### Problems to work on
A. In the Mayo Clinic expulsion article, how many TikTok followers did Nick Baumel have?
B. For each statement, answer yes or no according to the Mayo Clinic expulsion article, and quote the words that decide it.
(i) Baumel was a fourth-year student at the Rochester campus of Mayo Clinic Alix School of Medicine.
(ii) The first reel showed a male patient asking about a rash.
(iii) The clips drew millions of views on Instagram and TikTok.

### Text passage
──────────
Mayo Clinic Expels TikTok Medfluencer Nick Baumel on Match Day After Crude Catheter Videos Mock Female Patients

Nick Baumel built a sizable audience posting lighthearted med school clips on TikTok. With more than 360,000 followers, the fourth-year student at Mayo Clinic Alix School of Medicine in Rochester branded every video with the institution's prestige.
That strategy backfired hard last week when two back-to-back skits surfaced that crossed every line of professional decency.
The first reel staged a female patient asking about a possible yeast infection.
Nick Baumel lip-synced to a song while acting out a text response that included the crude line about sending pictures of her anatomy. The follow-up went further.
He simulated a botched urinary catheter insertion on a female patient, fumbling with his hands and rattling off "clitoris… labia majora… damn girl how many pus*ies do you got?" The clips spread like wildfire across Instagram and TikTok, racking up millions of views before he could blink.
OB-GYN Jennifer Lincoln wasted no time calling it out.
──────────
### Given material
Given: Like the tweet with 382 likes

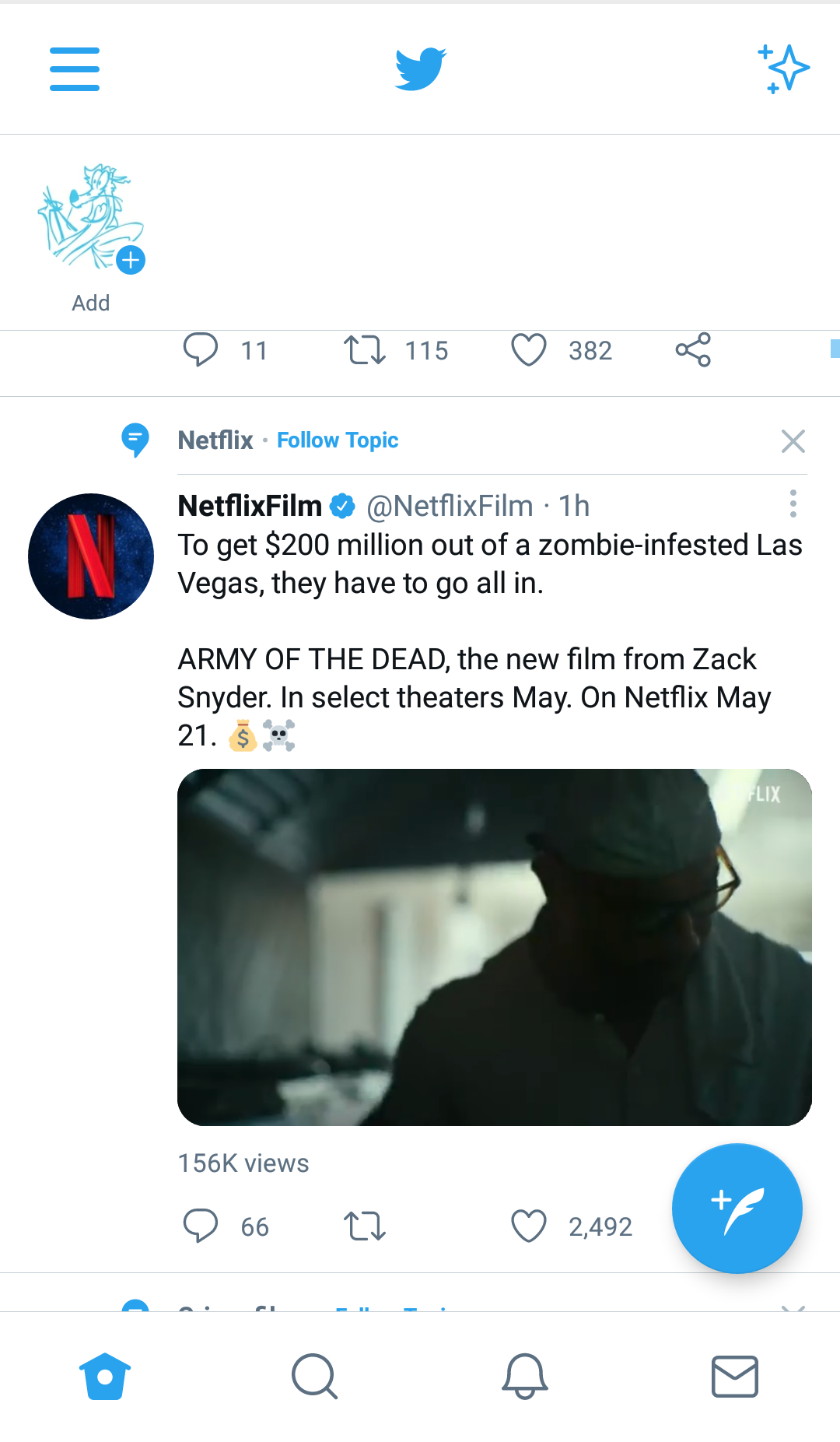Looking at the screenshot, I should tap(529, 349).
──────────
### Task-by-task outputs
A. More than 360,000.

B.
(i) Yes: "the fourth-year student at Mayo Clinic Alix School of Medicine in Rochester"
(ii) No: "The first reel staged a female patient asking about a possible yeast infection."
(iii) Yes: "The clips spread like wildfire across Instagram and TikTok, racking up millions of views"